[EXERCISE GOAL] Whenever "agent" occurs in a line of the material, list that line.

[GIVEN ENTRIES]
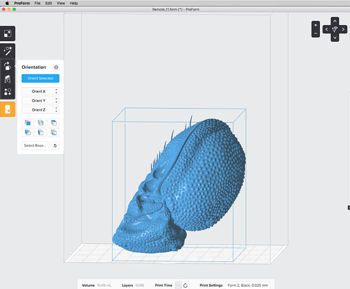Reset orientation with the undo arrow icon
350x289 pixels.
[x=55, y=146]
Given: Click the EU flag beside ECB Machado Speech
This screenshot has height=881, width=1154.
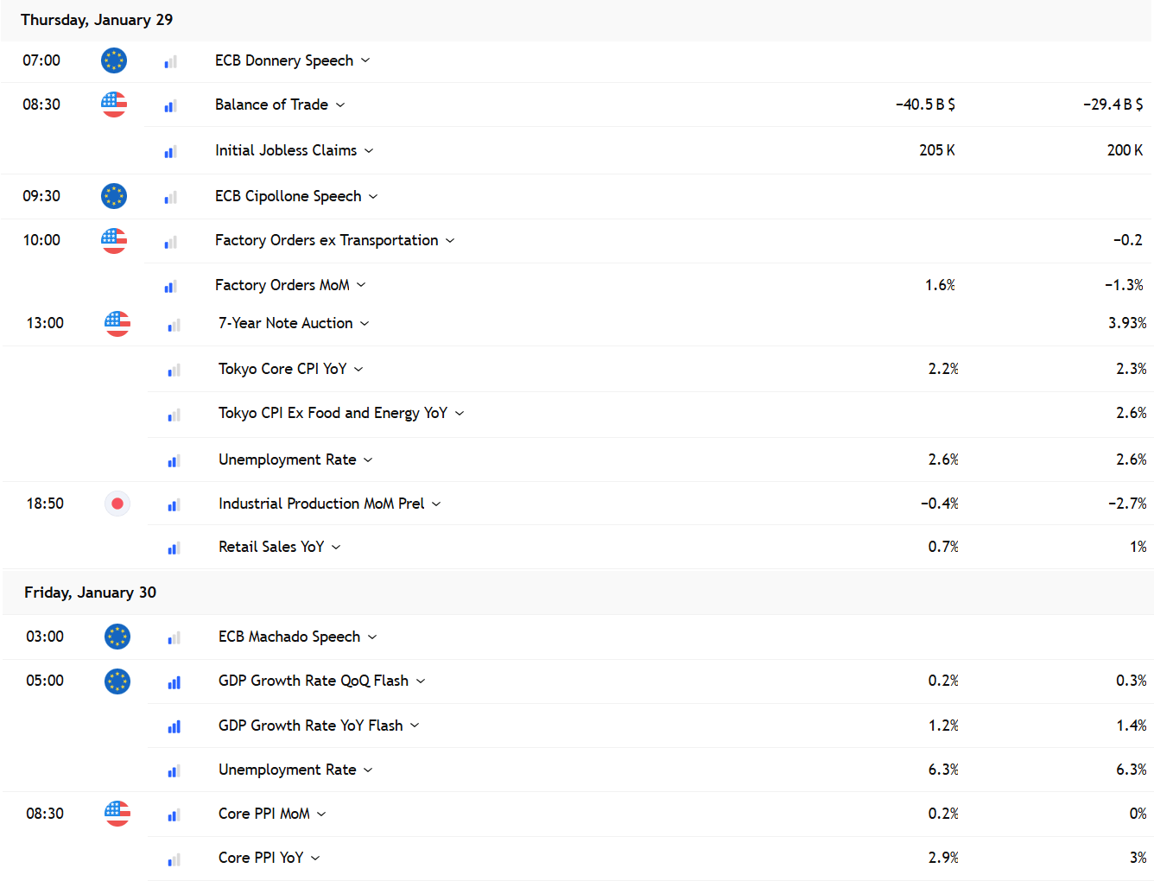Looking at the screenshot, I should tap(117, 637).
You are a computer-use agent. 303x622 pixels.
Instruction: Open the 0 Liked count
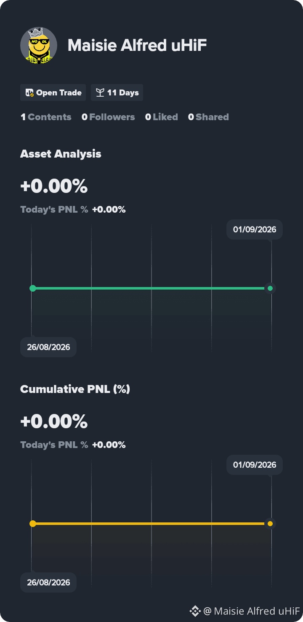click(162, 117)
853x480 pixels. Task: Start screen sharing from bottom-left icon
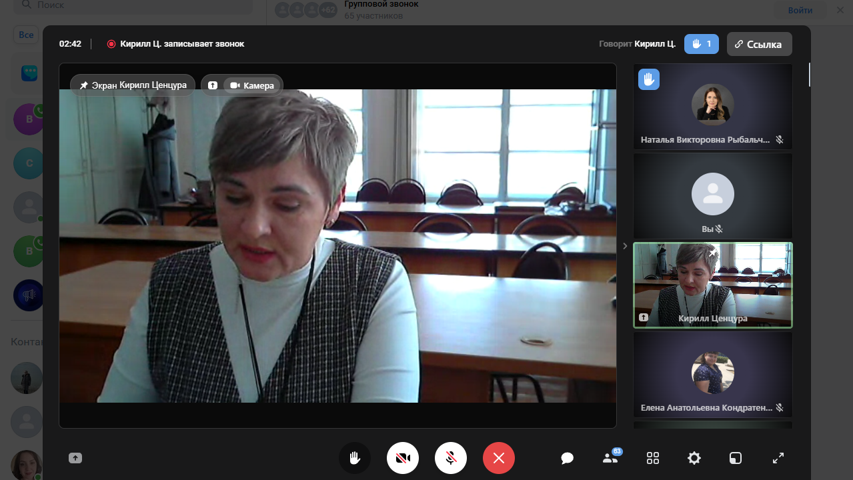pyautogui.click(x=75, y=458)
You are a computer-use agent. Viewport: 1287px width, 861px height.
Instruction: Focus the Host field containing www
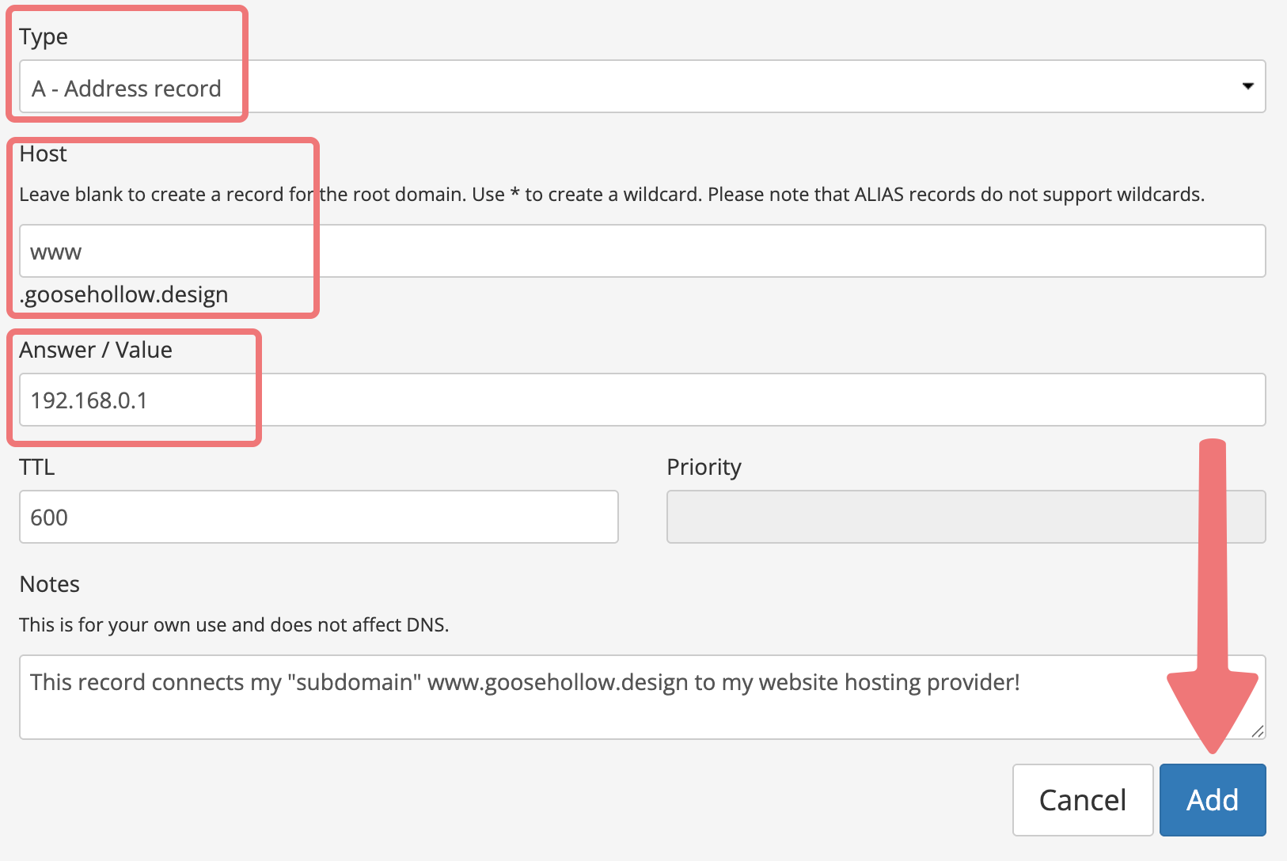(642, 251)
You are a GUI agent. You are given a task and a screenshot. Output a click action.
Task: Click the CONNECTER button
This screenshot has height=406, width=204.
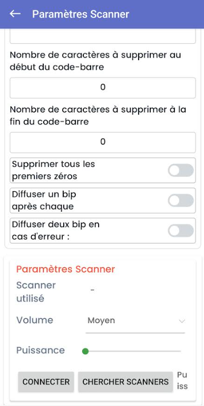click(x=46, y=382)
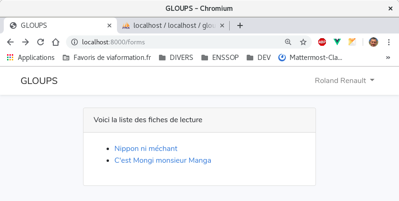Close the GLOUPS tab

pos(109,25)
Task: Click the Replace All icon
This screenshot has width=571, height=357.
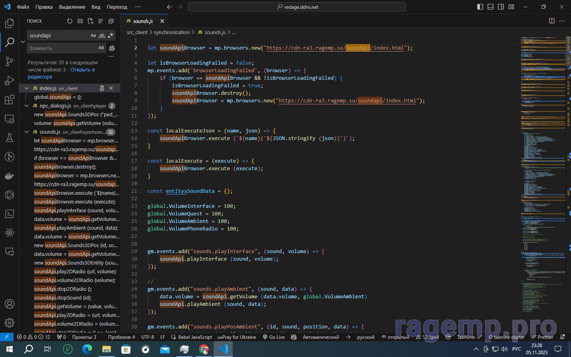Action: 112,48
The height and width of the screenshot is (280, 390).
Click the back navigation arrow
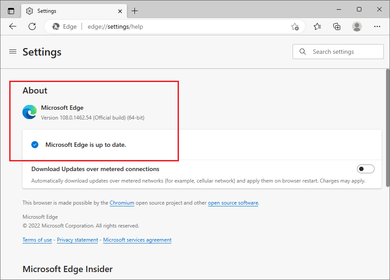point(12,26)
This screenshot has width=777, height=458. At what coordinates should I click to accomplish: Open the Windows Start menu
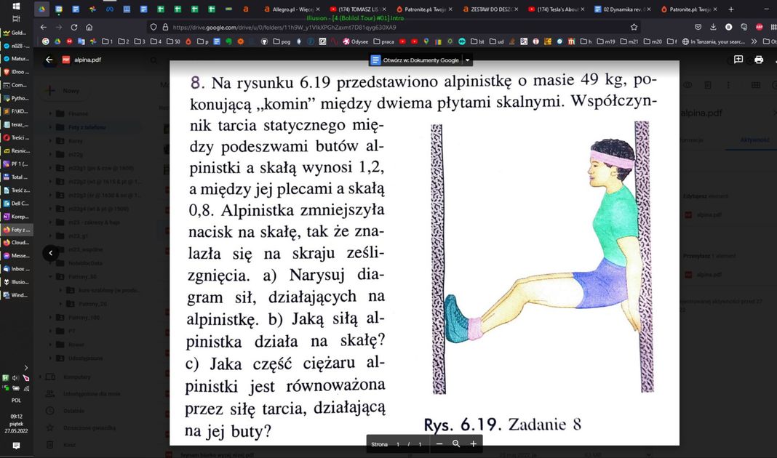[16, 7]
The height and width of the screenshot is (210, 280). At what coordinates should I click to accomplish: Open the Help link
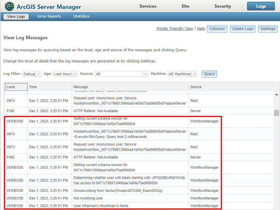(201, 28)
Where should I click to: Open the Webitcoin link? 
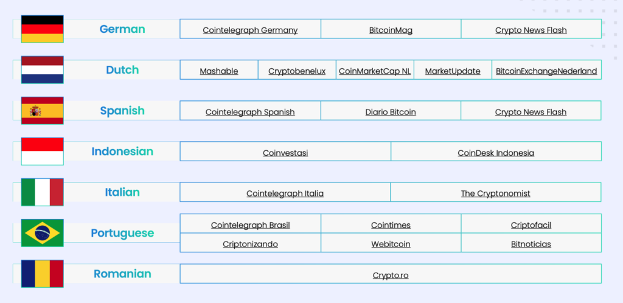pyautogui.click(x=391, y=244)
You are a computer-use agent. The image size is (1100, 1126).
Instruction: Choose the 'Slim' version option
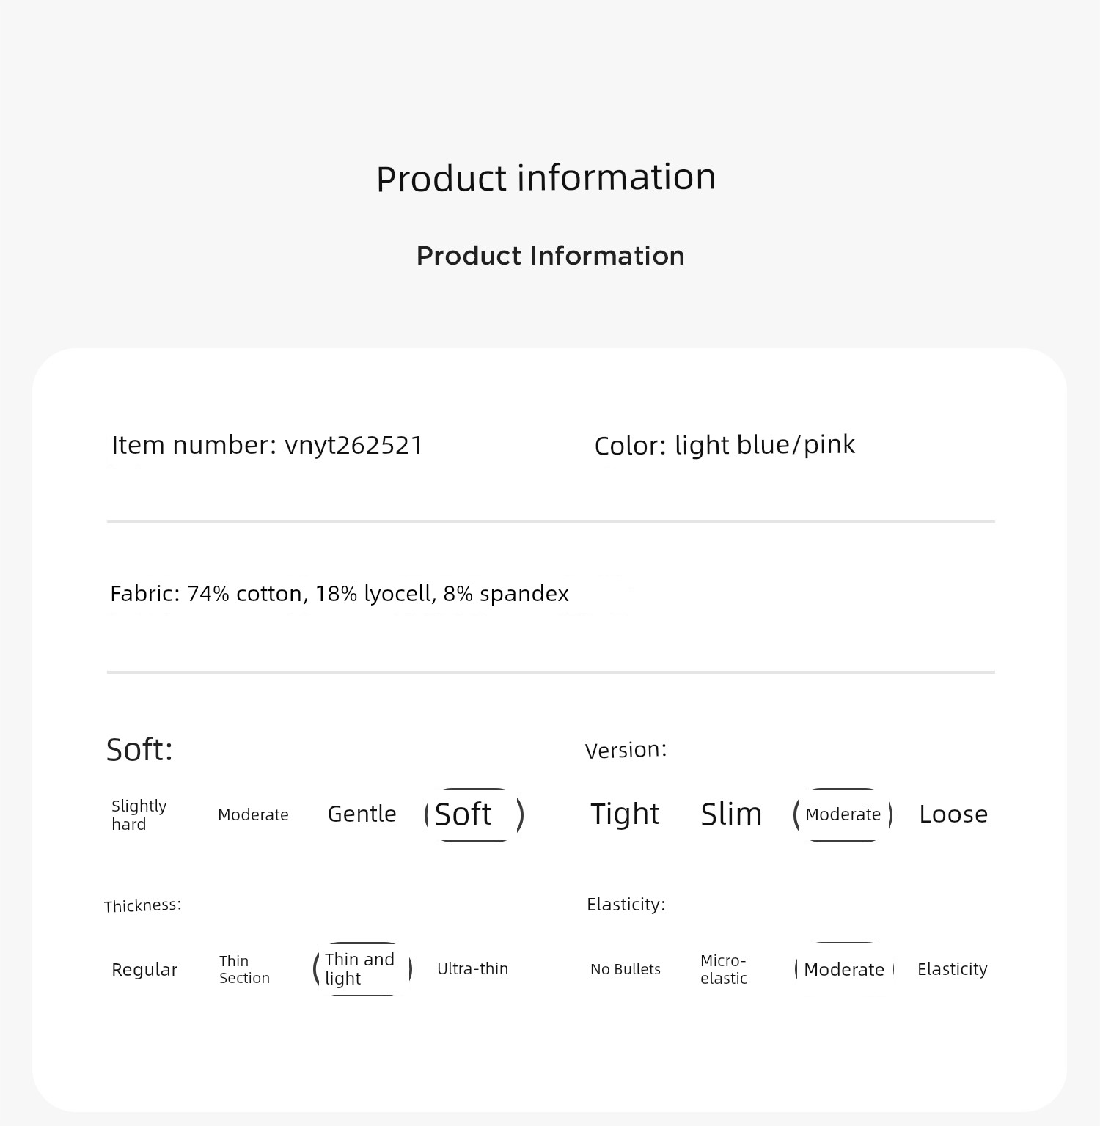coord(731,814)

[PROBLEM SOLUTION]
You are a computer-use agent. 303x622 pixels.
You are a computer-use agent. Viewport: 1287px width, 861px height.
You are a GUI agent. You are given a task and a screenshot. Output a click action.
You are a computer-use agent. The image size is (1100, 1126).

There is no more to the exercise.